Larger kit offerings are out there, namely OTW Designs in the UK (www.otwdesigns.com) and Engel of Germany (http://www.engel-modellbau.de/) Type VII kits. Both are a monstrous 1/32nd scale, putting them just short of seven feet in length. At that size, you can rest assured that the installation of any number of amazing and cool features is a snap due to the sheer volume of room you have to work with, and also that the boat will have exemplary presence on and under the water, regardless of the size of pond.
It also means you need to own a semi-trailer and crane to transport it to said pond.
Okay, so perhaps I exaggerate, but not by much. Fortunately, there have now been two kits released in the sweet spot between the pool toys and the nearly-full-sized boats. Arkmodel out of China was the first to bat and they hit a home run (in my opinion) with their 1/48th scale offering. The boat is created primarily as an RC platform, with everything rigged for practical operation. Details are somewhat inaccurate on the boat, but for an RC sub, are perfectly fine based on the fact that you won't be near it most of the time it's out.
The second offering, and the focus of my article, is the newly-released 1/48th scale Type VII kit by Trumpeter, also out of China.
I was fortunate enough to get one of the first kits out and have had the chance to crack into the box and get a good look at just what the kit entails.
I was not disappointed.
Like the Arkmodel version, the Trumpeter kit is a wonderful scale, putting it at about 55" in length. In my mind, this is about the perfect scale for a fleet boat like this, big enough to install very functional practical RC components, and small enough to fit in most vehicles without needing to rent a trailer to haul it.
Having said that, gutting this particular boat to install running gear is darned near a tragedy as it offers, unlike any of its competition, a fully detailed interior. When I say detailed, I mean detailed.
The entire starboard side of the boat has been rendered in crystal-clear plastic, offering a clean and unobstructed view of the entire interior of the submarine. Every nook and cranny has been rendered in exceptional detail and the kit includes a full crew compliment of 35 figures, sculpted specifically to fill each of the main compartments of the boat. While 35 would be a light crew for a boat of this era (most uboats ran with between 44 and 52 crew), it still helps to illustrate just how cramped it was living on a fleet boat of this time.
The details in the hull are exquisite and the model is highly detailed. Fitment looks to be excellent based on my first impressions. The instructions are very clear and concise, and the kit includes an entire supplemental document dedicated to detailing out and painting the interior and exterior for proper realism.
I do, however, have a couple of (picky) complaints:
1.) The decking details are not open, so the modeler who wants the ultimate in realism will have his work cut out for him opening up all of those deck slots.

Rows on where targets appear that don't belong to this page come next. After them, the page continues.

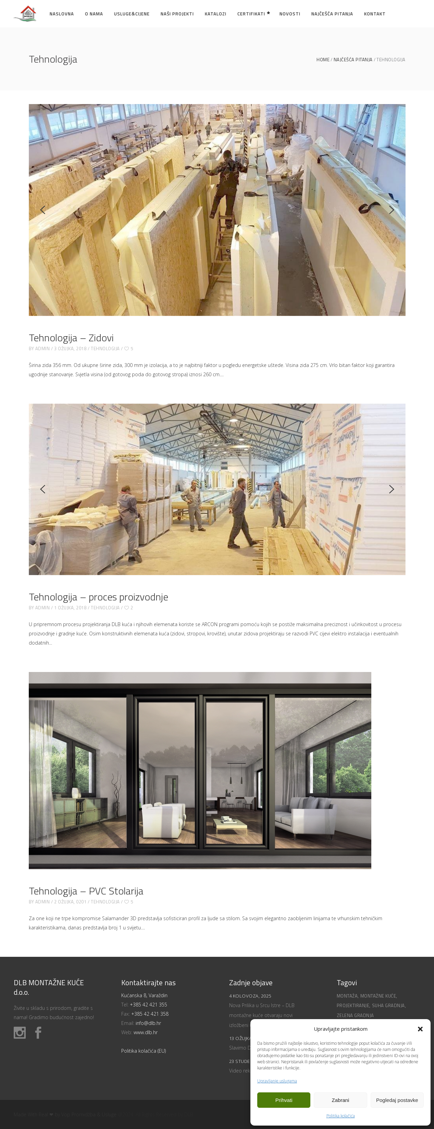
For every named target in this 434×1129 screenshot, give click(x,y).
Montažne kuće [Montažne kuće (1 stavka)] (378, 995)
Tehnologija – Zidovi (71, 337)
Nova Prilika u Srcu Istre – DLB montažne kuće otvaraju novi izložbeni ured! (262, 1015)
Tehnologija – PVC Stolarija (86, 891)
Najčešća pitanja (353, 60)
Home (323, 60)
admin (42, 348)
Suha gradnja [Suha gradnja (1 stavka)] (388, 1005)
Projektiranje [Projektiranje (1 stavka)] (353, 1005)
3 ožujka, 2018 (70, 348)
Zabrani (340, 1100)
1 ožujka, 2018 (70, 607)
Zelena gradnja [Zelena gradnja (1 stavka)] (355, 1015)
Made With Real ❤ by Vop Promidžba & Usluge (65, 1114)
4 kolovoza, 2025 (250, 996)
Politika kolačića (340, 1116)
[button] (420, 1029)
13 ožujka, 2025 (247, 1038)
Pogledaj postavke (397, 1100)
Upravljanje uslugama (277, 1081)
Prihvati (284, 1100)
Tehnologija (105, 348)
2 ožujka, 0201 (70, 901)
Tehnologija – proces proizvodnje (98, 597)
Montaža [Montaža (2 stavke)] (347, 995)
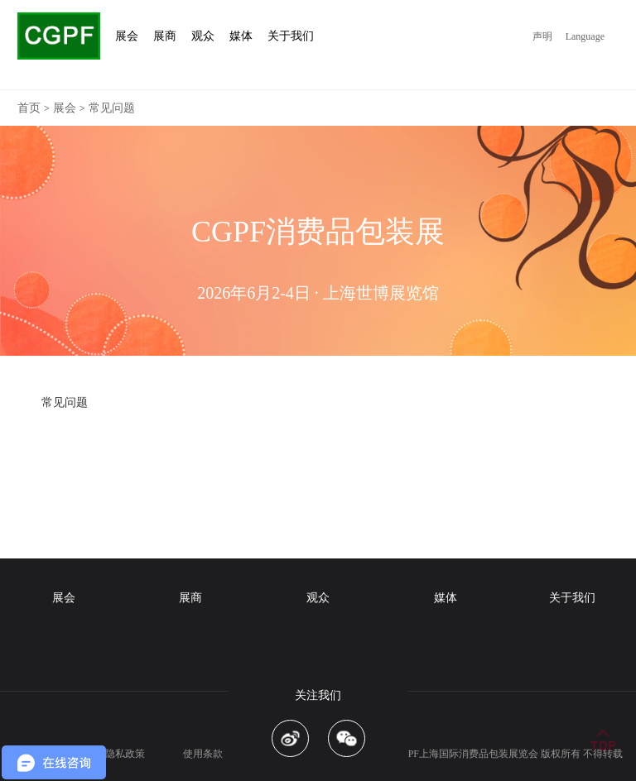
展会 (64, 108)
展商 (190, 598)
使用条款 (203, 753)
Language (585, 36)
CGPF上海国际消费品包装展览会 (466, 753)
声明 (542, 36)
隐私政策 (125, 753)
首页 (29, 108)
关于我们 (572, 598)
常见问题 (112, 108)
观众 (318, 598)
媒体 (445, 598)
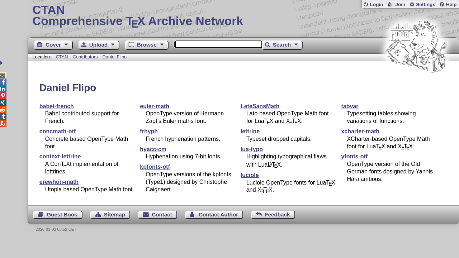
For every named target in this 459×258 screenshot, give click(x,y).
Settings (425, 4)
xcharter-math (360, 131)
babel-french (56, 106)
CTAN (62, 56)
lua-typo (252, 149)
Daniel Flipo (115, 56)
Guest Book (62, 214)
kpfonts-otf (155, 167)
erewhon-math (59, 182)
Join (400, 4)
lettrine (250, 131)
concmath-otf (57, 131)
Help (451, 4)
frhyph (149, 131)
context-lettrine (60, 156)
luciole (250, 175)
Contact (162, 214)
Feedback (277, 214)
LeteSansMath (260, 106)
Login (376, 4)
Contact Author (218, 214)
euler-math (154, 106)
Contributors (85, 56)
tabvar (349, 106)
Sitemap (114, 214)
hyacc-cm (153, 149)
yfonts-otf (354, 156)
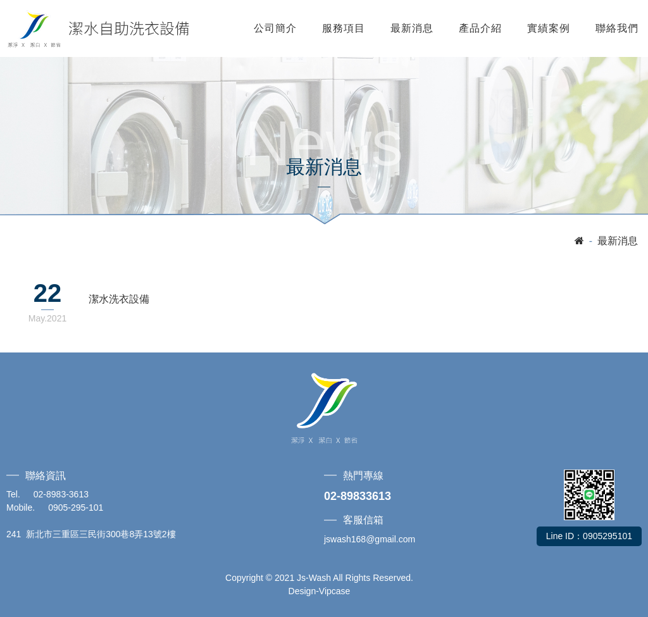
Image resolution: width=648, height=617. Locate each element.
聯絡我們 (617, 28)
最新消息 (411, 28)
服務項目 (343, 28)
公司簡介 (275, 28)
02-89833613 (357, 496)
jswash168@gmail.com (369, 539)
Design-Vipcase (320, 591)
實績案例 (548, 28)
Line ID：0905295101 (589, 536)
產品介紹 (480, 28)
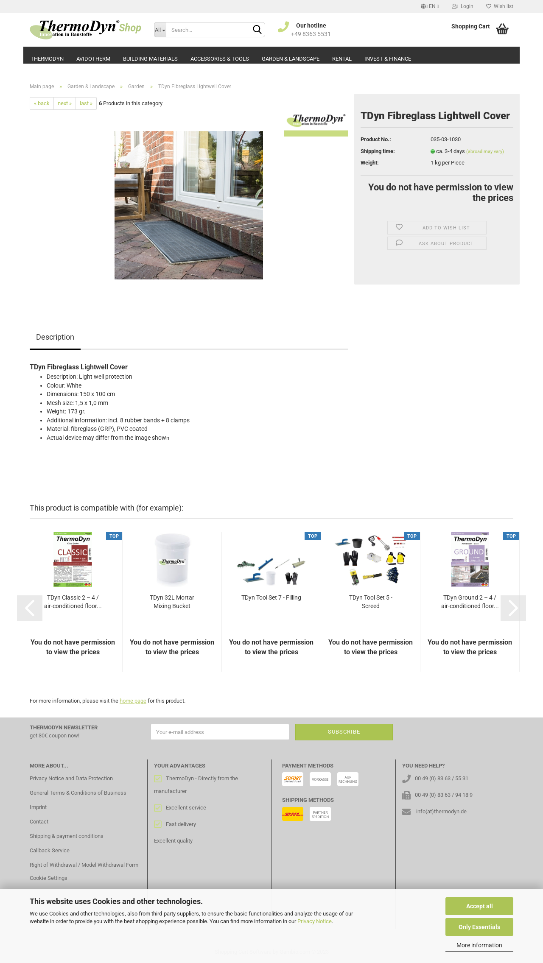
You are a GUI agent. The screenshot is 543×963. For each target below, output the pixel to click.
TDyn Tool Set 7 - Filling (271, 597)
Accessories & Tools (219, 59)
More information (479, 945)
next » (65, 103)
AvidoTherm (93, 59)
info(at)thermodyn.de (441, 811)
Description (55, 336)
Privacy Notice (314, 921)
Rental (342, 59)
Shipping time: (378, 151)
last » (86, 103)
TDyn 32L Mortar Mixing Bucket (172, 601)
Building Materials (150, 59)
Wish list (499, 6)
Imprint (38, 807)
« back (42, 103)
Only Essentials (479, 927)
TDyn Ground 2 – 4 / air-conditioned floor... (470, 601)
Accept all (479, 906)
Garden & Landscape (290, 59)
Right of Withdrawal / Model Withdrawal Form (84, 865)
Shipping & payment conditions (67, 836)
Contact (39, 821)
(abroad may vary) (485, 151)
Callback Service (50, 850)
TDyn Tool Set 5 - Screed (370, 601)
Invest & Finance (387, 59)
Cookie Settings (48, 878)
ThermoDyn (47, 59)
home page (133, 701)
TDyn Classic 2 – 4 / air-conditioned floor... (73, 601)
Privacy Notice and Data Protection (71, 778)
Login (462, 6)
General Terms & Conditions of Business (78, 793)
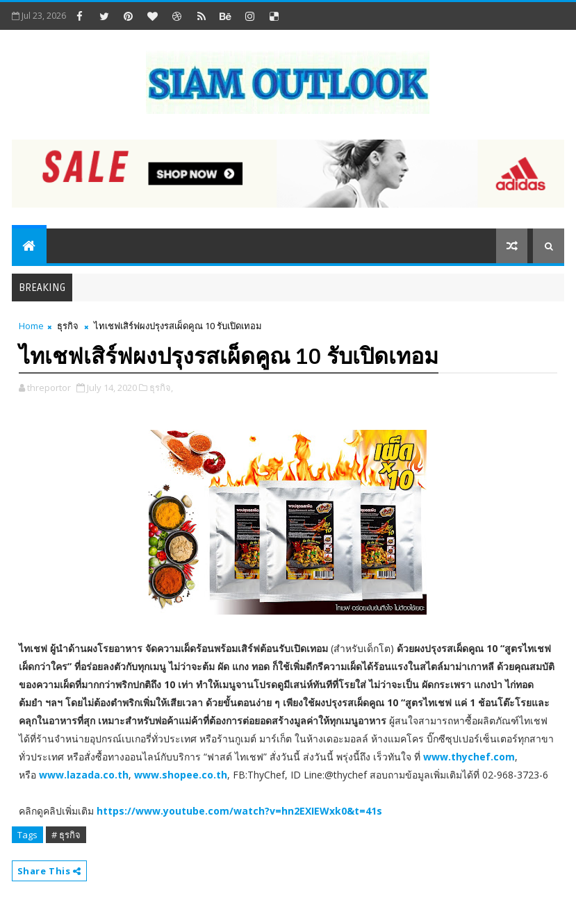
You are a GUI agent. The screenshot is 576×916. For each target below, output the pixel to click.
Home (31, 325)
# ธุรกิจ (66, 834)
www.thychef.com (469, 756)
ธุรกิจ (68, 325)
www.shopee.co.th (180, 774)
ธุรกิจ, (161, 387)
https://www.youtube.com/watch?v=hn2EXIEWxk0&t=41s (239, 810)
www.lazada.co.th (84, 774)
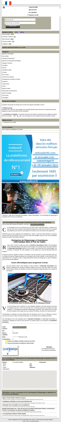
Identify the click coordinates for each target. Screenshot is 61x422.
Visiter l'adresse (4, 327)
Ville (31, 364)
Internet (4, 67)
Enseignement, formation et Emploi (11, 79)
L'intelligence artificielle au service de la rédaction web (17, 401)
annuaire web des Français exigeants (44, 419)
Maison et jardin (6, 88)
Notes (3, 337)
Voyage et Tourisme (7, 63)
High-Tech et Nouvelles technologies (11, 60)
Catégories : (6, 44)
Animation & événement (8, 58)
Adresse (4, 362)
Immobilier (5, 65)
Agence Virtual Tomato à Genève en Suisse (14, 397)
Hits (3, 330)
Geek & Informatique (34, 215)
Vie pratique (5, 97)
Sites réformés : (7, 39)
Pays (31, 365)
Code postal (42, 362)
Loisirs (4, 86)
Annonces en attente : (9, 36)
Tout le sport (5, 95)
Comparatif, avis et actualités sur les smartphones (15, 405)
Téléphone (32, 367)
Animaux (4, 72)
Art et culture (5, 74)
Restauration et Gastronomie (9, 90)
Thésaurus (5, 215)
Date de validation (5, 333)
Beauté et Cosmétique (8, 53)
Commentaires (6, 339)
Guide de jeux (5, 83)
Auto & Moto (5, 56)
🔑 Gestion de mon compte (9, 122)
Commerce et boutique (8, 77)
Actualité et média (6, 70)
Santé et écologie (6, 93)
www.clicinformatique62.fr (37, 224)
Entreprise (5, 81)
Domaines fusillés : (8, 41)
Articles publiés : (8, 34)
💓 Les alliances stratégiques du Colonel (12, 129)
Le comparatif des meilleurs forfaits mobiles (14, 413)
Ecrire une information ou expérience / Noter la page (20, 343)
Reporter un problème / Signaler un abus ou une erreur (21, 341)
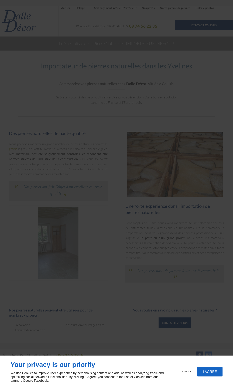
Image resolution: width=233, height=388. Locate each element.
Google (28, 380)
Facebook (41, 380)
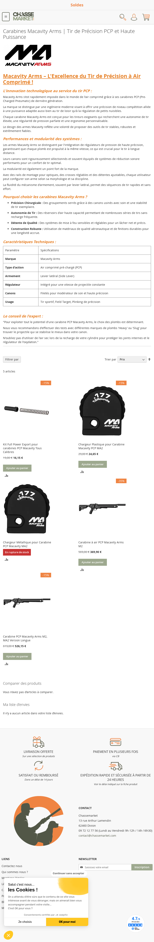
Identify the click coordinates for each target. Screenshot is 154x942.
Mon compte (134, 17)
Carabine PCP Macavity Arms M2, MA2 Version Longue (25, 638)
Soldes (77, 5)
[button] (8, 935)
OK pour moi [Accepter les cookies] (67, 922)
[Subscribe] (142, 867)
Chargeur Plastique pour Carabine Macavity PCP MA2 (101, 446)
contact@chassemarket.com (97, 835)
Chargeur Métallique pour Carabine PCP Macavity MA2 (27, 544)
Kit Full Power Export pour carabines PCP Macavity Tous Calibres (22, 448)
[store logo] (24, 17)
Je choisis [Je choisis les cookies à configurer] (25, 922)
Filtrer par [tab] (12, 359)
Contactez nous (12, 866)
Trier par (110, 359)
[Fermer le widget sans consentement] (69, 873)
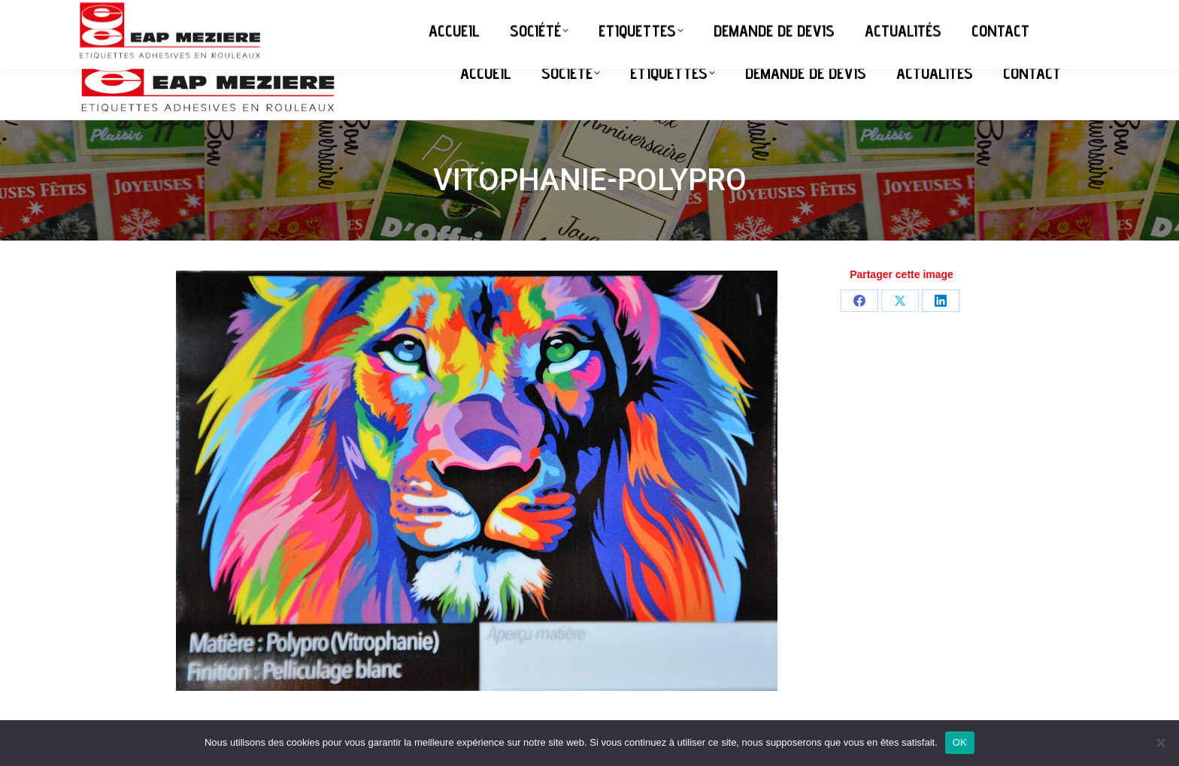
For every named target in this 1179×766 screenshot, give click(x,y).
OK (960, 742)
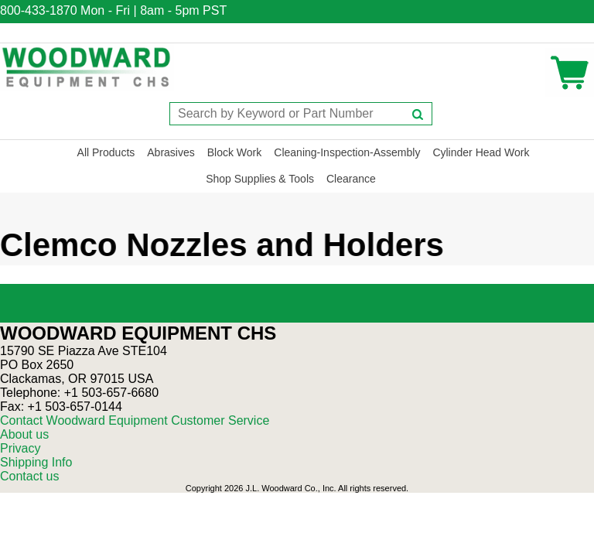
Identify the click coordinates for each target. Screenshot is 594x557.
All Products (106, 152)
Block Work (234, 152)
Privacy (20, 448)
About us (24, 434)
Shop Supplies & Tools (260, 179)
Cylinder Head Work (480, 152)
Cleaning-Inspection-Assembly (347, 152)
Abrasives (170, 152)
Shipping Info (36, 462)
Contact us (29, 476)
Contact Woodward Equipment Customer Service (134, 420)
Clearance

2.) The deck hatches are not practical, they are molded in to the upper deck. Why they didn't add them as separate pieces confuses me to no end, but cutting them out and making them work is within the realm of talented or semi-talented builders, so it's not a deal-breaker.
All in all, this is an exceptional and unique kit. I am very much looking forward to building this boat out and I plan to selfishly do so for my own viewing pleasure. I already have a spot picked out in my study to do so.
Now all I need is the time to put it together.